Numerator $= (x^2 - xb + hx - hb - ax + ab) - (x^2 + xh - xb - ax - ah + ab)$

Now, remove the parentheses and change the signs of the terms inside the second parenthesis:

Numerator $= x^2 - xb + hx - hb - ax + ab - x^2 - xh + xb + ax + ah - ab$

Group and cancel out terms:

Numerator $= (x^2 - x^2) + (-xb + xb) + (hx - xh) + (-ax + ax) + (ab - ab) - hb + ah$

Numerator $= 0 + 0 + 0 + 0 - hb + ah$

Numerator $= ah - hb$

Factor out $h$ from the numerator:

Numerator $= h(a-b)$

So, $f(x+h) - f(x) = \frac{h(a-b)}{(x+h-b)(x-b)}$

Step 3: Divide by $h$

$\frac{f(x+h) - f(x)}{h} = \frac{h(a-b)}{h(x+h-b)(x-b)}$

Cancel out $h$ (since $h \neq 0$ for the limit process):

$\frac{f(x+h) - f(x)}{h} = \frac{a-b}{(x+h-b)(x-b)}$

Step 4: Take the limit as $h \to 0$

$f'(x) = \lim_{h \to 0} \frac{a-b}{(x+h-b)(x-b)}$

Substitute $h=0$ into the expression:

$f'(x) = \frac{a-b}{(x+0-b)(x-b)}$

$f'(x) = \frac{a-b}{(x-b)(x-b)}$

$f'(x) = \frac{a-b}{(x-b)^2}$

The derivative of $\frac{x-a}{x-b}$ with respect to $x$ is $\frac{a-b}{(x-b)^2}$.

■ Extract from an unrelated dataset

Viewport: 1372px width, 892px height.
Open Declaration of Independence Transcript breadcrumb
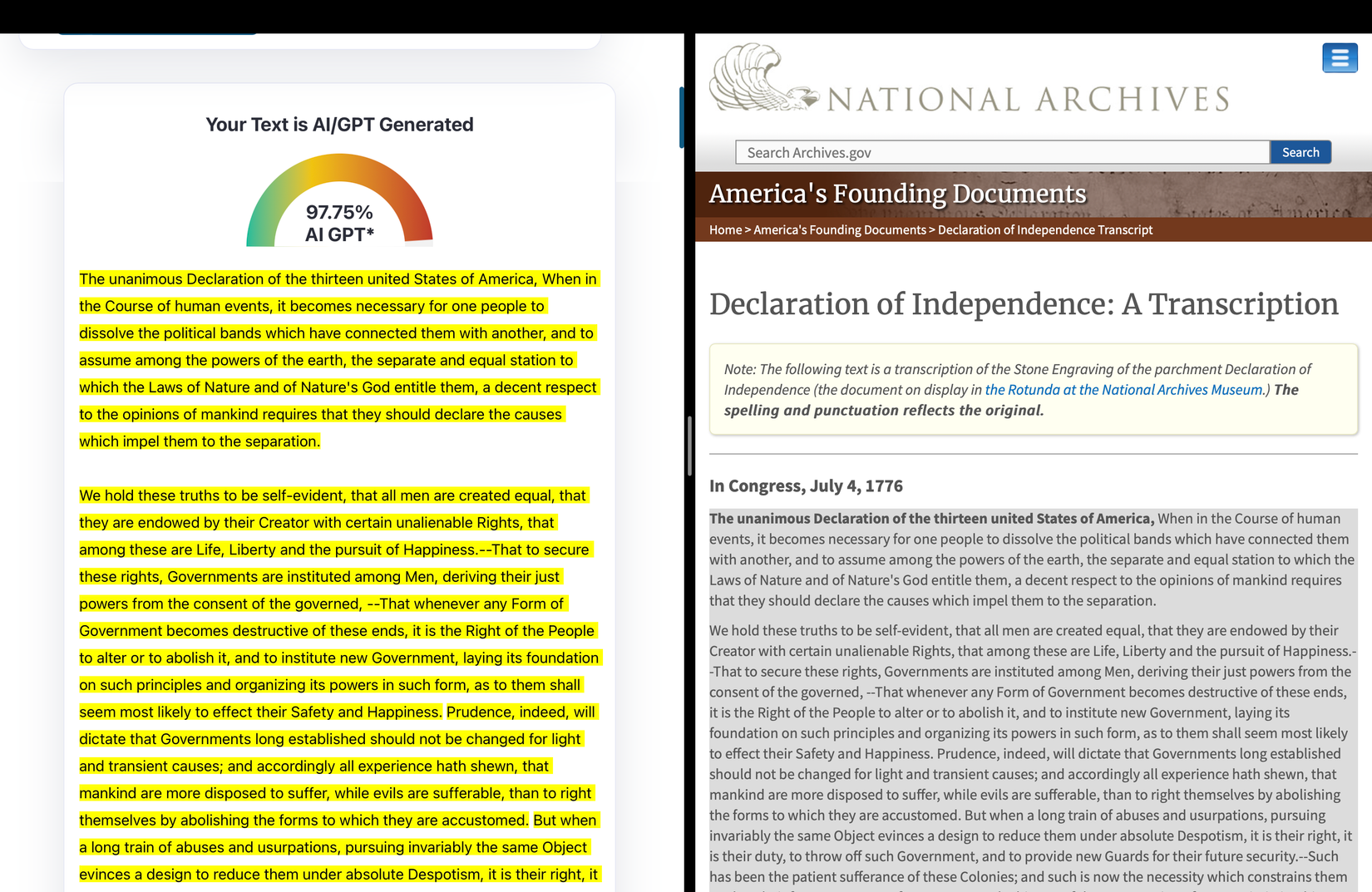[x=1045, y=229]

Explanation of the solution:

The derivative of $f(x) = \frac{x-a}{x-b}$ is found using the first principle definition: $f'(x) = \lim_{h \to 0} \frac{f(x+h) - f(x)}{h}$.

1. Substitute $x+h$ into $f(x)$ to get $f(x+h) = \frac{x+h-a}{x+h-b}$.
2. Calculate the difference $f(x+h) - f(x) = \frac{x+h-a}{x+h-b} - \frac{x-a}{x-b}$.
3. Combine the fractions by finding a common denominator $(x+h-b)(x-b)$. The numerator simplifies to $h(a-b)$ after expanding and canceling terms.
4. Divide the expression by $h$, which cancels out the $h$ in the numerator. This leaves $\frac{a-b}{(x+h-b)(x-b)}$.
5. Take the limit as $h \to 0$. Substituting $h=0$ yields the final derivative: $\frac{a-b}{(x-b)^2}$.

Answer:

The derivative of $(x-a/x-b)$ with respect to $x$ using the first principle is:

$f'(x) = \frac{a-b}{(x-b)^2}$